- _DOCUMENT EXTRACT_
######
Three Long Years

I can feel the crisp air on my breath as I inhale. The wind blows through my hair and sends shivers down my spine. The smell of autumn is in the air. Thanksgiving, Christmas and New Years are right around the corner.  The time of year where family gets together, everyone tells tales of the wonderful year past. Family photos are taken, gifts exchanged. Everything is great, or so it seems.  For me, it’s remembering everything falling apart. Seeing the fire inside your eyes die a little more each and every day. Hearing the hesitation in your voice to respond when I tell you “I love you”. Knowing that, eventually, there wouldn’t be a response.

It’s New Years day, 2011. Today doesn’t feel the same. You are cold. You didn’t hold me at all the night before. Then there it came, before we even left the bed. The words I had been dreading to hear for quite some time were spoken. It was all coming to an end.  I was left crying and hurt. Like a child I sobbed and sobbed, I didn’t know what to say or do. I said things I didn’t mean and I acted childish. I said whatever you needed to hear to make you stay with me. That worked only for a little over a month.  I remember one night, I thought for sure that night was the end.  You drove me to my mom’s house to stay. I had never seen so much pain in your eyes before. They were glazed over, ready to cry.  You didn’t know how to let me go. Getting out of your car was the hardest thing I had ever had to endure in my life.
Then it all finally ended, for real this time.  It was right around Valentines Day. I remember because you exchanged cards with her, the woman who would soon be your bride.
######
- _MATERIALS PROVIDED_
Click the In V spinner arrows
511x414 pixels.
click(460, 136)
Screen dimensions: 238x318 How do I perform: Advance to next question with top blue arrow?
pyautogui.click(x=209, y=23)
######
- _SET OF TASKS_
**A.** Reproduce the records word for word, with every line and coordinate kept as given.
**B.** Carry on the essay about the ending relationship, picking up right after its last sentence.
The records are unrelated to the text.

- _FINAL RESULTS_
**A.**
Click the In V spinner arrows
511x414 pixels.
click(460, 136)
Screen dimensions: 238x318 How do I perform: Advance to next question with top blue arrow?
pyautogui.click(x=209, y=23)

**B.**
It’s been three long years since I’ve held you tight.  Three long years since you’ve told me you that you love me. Three long, long years since I have fallen asleep wrapped in your arms.  I am much different now, well we both are.  When you dated me I was a silly, immature 18-year-old girl who had not a clue yet about the real world. Everything was fun and games, I wasn’t ready to be an adult and quit partying.  I wasn’t ready to grow up, to act the part that I was so trying to hard to be every single day for you.  I really should have been free.  You constricted me; I felt trapped. I found myself letting loose every chance I got when you weren’t around.  Then when you were around, I was walking on pins and needles, trying not to say or do the “wrong” thing.  Things that you deemed “wrong”, to me really weren’t at all. So I constantly found myself in “trouble” with you.  That’s why you decided you couldn’t marry me; you thought for sure I would be this way forever.

I knew deep, deep within my heart that I could be the woman you so desperately wanted me to be. That she was in there, somewhere, hiding until she felt that she was ready to come out. I just needed time.  There were lessons still to be learned, experiences to live, people to meet and places that I needed to go. But I knew, that if you could just hold on to me, just love me every step of the way, appreciate me for all that I am throughout every part of my journey, that it would all pay off in the end.  I knew that I would make you the happiest man in the world if you could just hold on, not let go, don’t give up on us.  I told you all this, you looked at me in disbelief, you looked at me with such sadness in your eyes because you thought for sure that’s just who I was. I vividly remember that glaze on your brownish green eyes.  But you did, you let go.  You tell me that you tried, that you didn’t just give up, that it took months for things to get this way.  I was blind to the fact that it was actually happening. I ignored the fact that it was all coming to an end. I pretended to be perfect; to always have your meals ready when you came home from work. To have a drink in the fridge ready to hand to you. I miss those little things; like writing you love notes for you to find when you went off to drill.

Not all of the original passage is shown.